Rotten Tomatoes Plot: Riddick, the latest chapter of the groundbreaking saga that began with 2000's hit sci-fi film Pitch Black and 2004's The Chronicles of Riddick reunites writer/director David Twohy (A Perfect Getaway, The Fugitive) and star Vin Diesel (the Fast and Furious franchise, xXx). Diesel reprises his role as the antihero Riddick, a dangerous, escaped convict wanted by every bounty hunter in the known galaxy. The infamous Riddick has been left for dead on a sun-scorched planet that appears to be lifeless. Soon, however, he finds himself fighting for survival against alien predators more lethal than any human he's encountered. The only way off is for Riddick to activate an emergency beacon and alert mercenaries who rapidly descend to the planet in search of their bounty. The first ship to arrive carries a new breed of MERC, more lethal and violent, while the second is captained by a man whose pursuit of Riddick is more personal. With time running out and a storm on the horizon that no one could survive, his hunters won't leave the planet without Riddick's head as their trophy.

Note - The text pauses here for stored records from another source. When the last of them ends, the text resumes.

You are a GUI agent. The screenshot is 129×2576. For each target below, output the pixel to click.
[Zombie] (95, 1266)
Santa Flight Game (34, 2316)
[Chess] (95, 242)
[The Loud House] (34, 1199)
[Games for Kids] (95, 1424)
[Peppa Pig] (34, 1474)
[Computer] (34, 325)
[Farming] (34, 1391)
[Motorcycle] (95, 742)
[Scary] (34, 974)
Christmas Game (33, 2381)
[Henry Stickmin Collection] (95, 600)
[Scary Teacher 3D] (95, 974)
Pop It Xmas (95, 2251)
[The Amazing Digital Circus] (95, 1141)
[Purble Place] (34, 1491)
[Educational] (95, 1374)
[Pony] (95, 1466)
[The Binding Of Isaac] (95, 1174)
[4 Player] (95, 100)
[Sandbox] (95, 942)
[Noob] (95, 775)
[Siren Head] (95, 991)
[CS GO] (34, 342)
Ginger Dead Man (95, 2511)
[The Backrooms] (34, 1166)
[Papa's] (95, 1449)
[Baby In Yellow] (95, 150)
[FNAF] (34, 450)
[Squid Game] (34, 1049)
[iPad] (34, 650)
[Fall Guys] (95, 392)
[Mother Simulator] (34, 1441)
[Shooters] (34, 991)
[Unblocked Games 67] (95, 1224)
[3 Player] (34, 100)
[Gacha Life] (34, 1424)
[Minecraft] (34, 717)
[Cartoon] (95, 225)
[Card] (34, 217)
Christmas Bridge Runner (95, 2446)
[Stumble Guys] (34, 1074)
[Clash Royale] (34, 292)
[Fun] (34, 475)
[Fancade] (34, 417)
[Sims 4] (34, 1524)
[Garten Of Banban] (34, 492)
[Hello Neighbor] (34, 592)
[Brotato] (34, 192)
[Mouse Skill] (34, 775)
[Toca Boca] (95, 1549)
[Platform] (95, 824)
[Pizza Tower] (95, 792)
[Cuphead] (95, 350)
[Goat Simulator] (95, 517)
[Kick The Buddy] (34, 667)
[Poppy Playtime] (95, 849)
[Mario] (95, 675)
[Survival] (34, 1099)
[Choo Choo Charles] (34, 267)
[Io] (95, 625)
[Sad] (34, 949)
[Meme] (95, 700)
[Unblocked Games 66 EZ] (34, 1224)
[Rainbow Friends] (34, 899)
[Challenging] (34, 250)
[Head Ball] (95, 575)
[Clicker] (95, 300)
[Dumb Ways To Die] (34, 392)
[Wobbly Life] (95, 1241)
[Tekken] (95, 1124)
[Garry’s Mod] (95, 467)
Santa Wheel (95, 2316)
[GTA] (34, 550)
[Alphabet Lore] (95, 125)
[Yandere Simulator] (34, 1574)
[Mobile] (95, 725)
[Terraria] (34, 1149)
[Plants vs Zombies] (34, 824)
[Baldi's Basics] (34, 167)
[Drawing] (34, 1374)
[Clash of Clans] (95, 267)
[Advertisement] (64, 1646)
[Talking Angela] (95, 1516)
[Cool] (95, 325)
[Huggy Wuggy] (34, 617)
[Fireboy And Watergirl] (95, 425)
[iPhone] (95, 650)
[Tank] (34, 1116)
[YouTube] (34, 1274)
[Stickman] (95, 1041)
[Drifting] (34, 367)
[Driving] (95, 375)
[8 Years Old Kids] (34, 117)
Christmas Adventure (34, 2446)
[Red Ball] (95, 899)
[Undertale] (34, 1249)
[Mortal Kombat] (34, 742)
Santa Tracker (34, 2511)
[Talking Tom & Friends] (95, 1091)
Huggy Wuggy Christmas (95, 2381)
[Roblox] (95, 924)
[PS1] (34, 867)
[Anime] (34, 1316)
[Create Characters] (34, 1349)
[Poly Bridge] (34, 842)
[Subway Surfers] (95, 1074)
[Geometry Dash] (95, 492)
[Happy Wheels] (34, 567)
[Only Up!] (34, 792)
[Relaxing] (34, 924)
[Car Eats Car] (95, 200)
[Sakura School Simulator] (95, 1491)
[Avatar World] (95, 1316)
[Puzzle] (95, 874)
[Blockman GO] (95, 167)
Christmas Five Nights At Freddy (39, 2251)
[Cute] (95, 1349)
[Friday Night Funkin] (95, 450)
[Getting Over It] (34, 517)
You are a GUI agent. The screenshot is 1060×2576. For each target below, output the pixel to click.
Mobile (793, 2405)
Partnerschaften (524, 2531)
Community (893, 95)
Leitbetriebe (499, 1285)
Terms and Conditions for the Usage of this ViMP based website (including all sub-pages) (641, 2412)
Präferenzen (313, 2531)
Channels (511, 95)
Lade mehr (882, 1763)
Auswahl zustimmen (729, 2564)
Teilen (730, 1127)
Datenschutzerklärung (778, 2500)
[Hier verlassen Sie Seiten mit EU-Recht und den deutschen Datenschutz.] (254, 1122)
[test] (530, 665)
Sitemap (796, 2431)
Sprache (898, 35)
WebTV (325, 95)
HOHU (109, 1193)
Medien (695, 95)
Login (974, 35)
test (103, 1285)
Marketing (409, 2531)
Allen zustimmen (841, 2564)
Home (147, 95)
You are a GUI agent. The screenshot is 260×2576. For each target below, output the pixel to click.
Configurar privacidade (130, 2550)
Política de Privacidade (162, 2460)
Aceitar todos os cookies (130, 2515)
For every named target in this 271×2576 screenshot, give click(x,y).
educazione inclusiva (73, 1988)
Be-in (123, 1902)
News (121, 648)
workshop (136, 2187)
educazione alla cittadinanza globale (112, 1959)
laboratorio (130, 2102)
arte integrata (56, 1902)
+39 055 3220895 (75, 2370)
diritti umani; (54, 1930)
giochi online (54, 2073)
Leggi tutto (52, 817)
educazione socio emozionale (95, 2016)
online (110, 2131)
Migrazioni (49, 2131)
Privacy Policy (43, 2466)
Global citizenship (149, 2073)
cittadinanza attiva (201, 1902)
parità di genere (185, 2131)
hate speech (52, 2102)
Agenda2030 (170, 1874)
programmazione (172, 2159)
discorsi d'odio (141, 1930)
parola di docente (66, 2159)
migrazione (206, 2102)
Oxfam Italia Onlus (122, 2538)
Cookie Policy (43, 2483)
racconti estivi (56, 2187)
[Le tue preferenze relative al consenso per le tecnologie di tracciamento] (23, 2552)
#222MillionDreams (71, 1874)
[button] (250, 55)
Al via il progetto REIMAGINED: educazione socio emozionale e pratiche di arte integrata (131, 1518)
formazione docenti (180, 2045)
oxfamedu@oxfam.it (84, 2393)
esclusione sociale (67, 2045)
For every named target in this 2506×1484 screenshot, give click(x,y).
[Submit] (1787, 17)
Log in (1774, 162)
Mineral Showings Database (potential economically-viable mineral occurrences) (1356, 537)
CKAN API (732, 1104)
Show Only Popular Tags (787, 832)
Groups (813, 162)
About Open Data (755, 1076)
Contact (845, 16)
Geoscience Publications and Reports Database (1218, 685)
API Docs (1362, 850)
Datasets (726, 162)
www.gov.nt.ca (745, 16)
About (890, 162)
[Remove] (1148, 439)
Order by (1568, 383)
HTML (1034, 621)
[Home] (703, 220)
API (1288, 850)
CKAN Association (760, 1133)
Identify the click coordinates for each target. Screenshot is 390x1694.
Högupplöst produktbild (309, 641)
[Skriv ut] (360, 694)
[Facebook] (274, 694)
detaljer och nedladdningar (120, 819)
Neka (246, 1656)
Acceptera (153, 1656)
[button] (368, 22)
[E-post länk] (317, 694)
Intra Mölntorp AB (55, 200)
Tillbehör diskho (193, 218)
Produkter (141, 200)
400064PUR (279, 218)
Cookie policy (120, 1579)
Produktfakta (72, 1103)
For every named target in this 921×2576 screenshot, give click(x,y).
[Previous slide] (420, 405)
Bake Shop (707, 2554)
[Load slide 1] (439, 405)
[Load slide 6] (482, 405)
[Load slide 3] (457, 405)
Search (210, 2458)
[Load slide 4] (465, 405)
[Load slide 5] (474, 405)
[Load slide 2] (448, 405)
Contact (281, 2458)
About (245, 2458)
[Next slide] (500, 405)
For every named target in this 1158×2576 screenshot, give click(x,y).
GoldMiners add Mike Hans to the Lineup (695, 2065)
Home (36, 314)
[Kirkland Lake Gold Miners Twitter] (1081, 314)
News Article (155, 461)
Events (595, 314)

What’s Best: The more I see (and hear) of Diesel, the more I like him. Riddick is the perfect vehicle for the deep-toned New Yorker... a man of few words who's supremely comfortable in his own skin. Diesel is one of those rare action stars who doesn't try to look cool... he just is. Whether he's being hunted, or the one doing the hunting, Riddick goes about it without so much as a shrug... just another day at the interplanetary office.

Kudos as well, to Twohy for giving his audience what they expect (plenty of action, sarcasm & violence) and something they don't. Twohy's decision to focus first on Riddick, then the two teams pursuing him is quite clever. All of a sudden, you have a vested interest in everybody... just in time for the alien creatures to appear, and cause trouble.

What’s Not: 'There are bad days, and then there are legendary bad days,' notes Riddick. Although original (to a fault) Riddick's personal 2001: A Space Odyssey runs a bit long in the tooth: It takes half an hour before our star encounters another human; and by then, I'd already dozed off for a few minutes. Speaking of time, Twohy's third installment runs 20-30 minutes too long. Get off the planet already!

Best Line: Vin dispenses his fair share of one-liners and promises; but the real fun comes from Jordi MollĂ  (Blow, Colombiana) who spends most of his time trying to put Riddick's head in a box. Most of it is cartoonish at best, 'Where did you get that theory? A unicorn's ass?' but his 'No more holes please' to former WWE star Batista (DC's own Dave Batista) during a shootout is priceless.

Overall: Take Diesel out of it, and Riddick would be just another late night movie on Cinemax or Encore. With him, Riddick is a load of fun to watch at times: Well shot, with an Aliens feel (minus Sigourney Weaver) you could do a lot worse this weekend (assuming you're not an NFL fan.) Thank Heaven for mid-week, early screenings!